The physical distribution of goods is an important part of the supply chain in various industries. On an operative level, the Vehicle Routing Problem (VRP) deals with this task and therefore is one of the most studied optimization problems in Operations Research. Since it has been introduced as “Truck Dispatching Problem” by Dantzig and Ramser (1959), a lot of research has led to a vast amount of different problem variants, each considering another problem emerging from the business world. However, most of them concentrate on just one or a few specific topics, e.g. VRP with Time Windows (VRPTW) (Cordeau et al. 2002), VRP with Pickups and Deliveries (VRPPD) (Parragh et al. 2008) or their combined consideration PDPTW (Dumas et al. 1991). Thus, they are often not sufficient for an application on complex real-world problems (Hartl et al. 2006). Besides this application pull, a push from the scientific community has been noticed as less comprehensive variants of the VRP are viewed as near-complete explored (Hasle and Kloster 2007). Hence, in recent years a new class of problems called real-life VRP’s or Rich Vehicle Routing Problems (RVRP) was developed to fill this gap between theory and practice. Here, a combination of several features leads to a better applicability on issues from the business world. The occurring characteristics are very diverse and can be, for instance, vehicle-, driver-, location-, or request-related (Drexl 2012). However, a consistent definition of RVRP’s does not yet exist. In a recent approach, Lahyani et al. (2015) formulated one based on a new taxonomy. There, an issue must have a minimum amount of different characteristics to be classified as RVRP. This new approach shows that there is still an open field of research to adapt the academic methods to the practical needs.

An industry, where vehicle routing is an important part for distributing goods, is the food retailing sector (Akkerman et al. 2010). This topic has been studied before by different authors. Some focus on the perishability of the food (Hsu et al. 2007; Osvald and Zadnik Stirn 2008), whereas others consider the combined transport of products with different transport temperatures (Chajakis and Guignard 2003; Ambrosino and Sciomachen 2007). The real-world issue motivating this paper is part of the latter subject and it will be specified in the next section for a better understanding. Afterwards, the occurring problem variants are derived from the characteristics. In Sect. 3, the cost function used by the retail company will be explained in detail as it differs from the usual form and therefore gives insight into the business practice. In the last section, an outlook on future research concludes this paper.

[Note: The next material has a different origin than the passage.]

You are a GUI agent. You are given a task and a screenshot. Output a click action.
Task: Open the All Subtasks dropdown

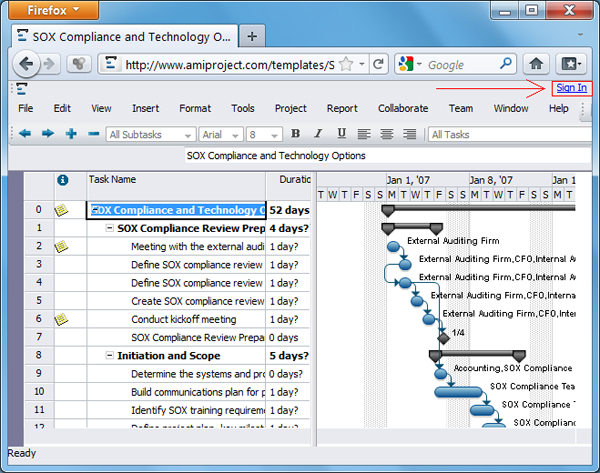150,134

2 Case Study and Relevant VRP Variants

We consider a large German food retailing company which has to distribute its products from a central warehouse to about 120 markets on a daily basis. The company cooperates with several carriers to fulfill this task. Each of them is assigned a proprietary carrier region. This means that the markets are located in just one region and the carriers exclusively are allowed to supply those branches corresponding to their area. Thereby, the scheduling of the routes for the next day is made by the staff of the central warehouse within a tight timeframe of two hours, whereas the carriers provide the capacities, e.g. vehicles or drivers, needed. Hence, capacity shortages regarding the number of vehicles or a violation of the drivers’ working hours cannot occur. Besides, there are further particularities. The supply of the markets is only feasible at specific periods, though, there can be more than one—usually one in the early morning and one in the afternoon. Additionally, different handling times exist for unloading the vehicle at the markets. Another important feature is the existence of a heterogeneous set of goods as the company is a full range trader. Especially the transport of food is strictly regulated by law and thus, the goods are categorized in four commodity classes (CC) based on different transport temperatures as shown in Table 1. To cope with this feature, the load bed of the vehicles can be divided into up to three compartments with flexible sizes. Since cooling units are solely installed at the front and the rear end of the trailer, the middle compartment is not refrigerable. In addition to the supply with products, there are empty transport containers like pallets or stillages which have to be transported back to the depot according to a predefined schedule. From this features, a number of variants of the VRP can be derived and the issue may be classified as RVRP. This will be described below.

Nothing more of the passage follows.